Thanks for your thoughts Al.
My responses are listed under you points below.
1.
http://support.microsoft.com/kb/978869 . Not exactly what you're seeing but it might be worth testing.
I had found this also, but it does not seem to apply because the application will run it just fails when it tries to make a SQL Server connection.
One of my support techs requested the fix from Microsoft however they have not sent it to us yet.
2. Antivirus - can you temporarily test with real-time scanning disabled on both workstation and server?
There is no antivirus on the server. I tried disabling it on the workstation and there was no difference.
3. Ancient trick - sometimes marking an .EXE on a network share as read-only can fix strange issues
Tried this, no difference.
4. On the MS SQL server computer, is the SQL Browser service allowed through the firewall (as well as the SQL Server service itself)?

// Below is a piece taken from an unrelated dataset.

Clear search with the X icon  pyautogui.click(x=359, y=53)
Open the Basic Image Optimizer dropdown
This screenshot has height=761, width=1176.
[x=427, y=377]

I use IP addresses and port number specifically so I (and my customers) can turn the SQL Browswer Service off. It is only used to find out what port number a particular instance of SQL Server is listening on and if you specify that in your connection string the SQL Browswer
Service is not needed.
5. A Win7 workstation talking to a Server 2008 server will, by default, use SMB2. An XP workstation does not know about or support SMB2, so it uses original SMB (aka SMB1). For a test, you could try disabling SMB2 on just a Win7 workstation per
http://www.petri.co.il/how-to-disable-smb-2-on-windows-vista-or-server-2008.htm .
I tried this on the workstation side and it did not make any difference. It is something new that I was not aware of.
As a workaround I did write a very short FoxPro EXE that can be run from their worstation and takes the path (as a command line argument in a shortcut or in a confguration file) to the original shared folder and that works.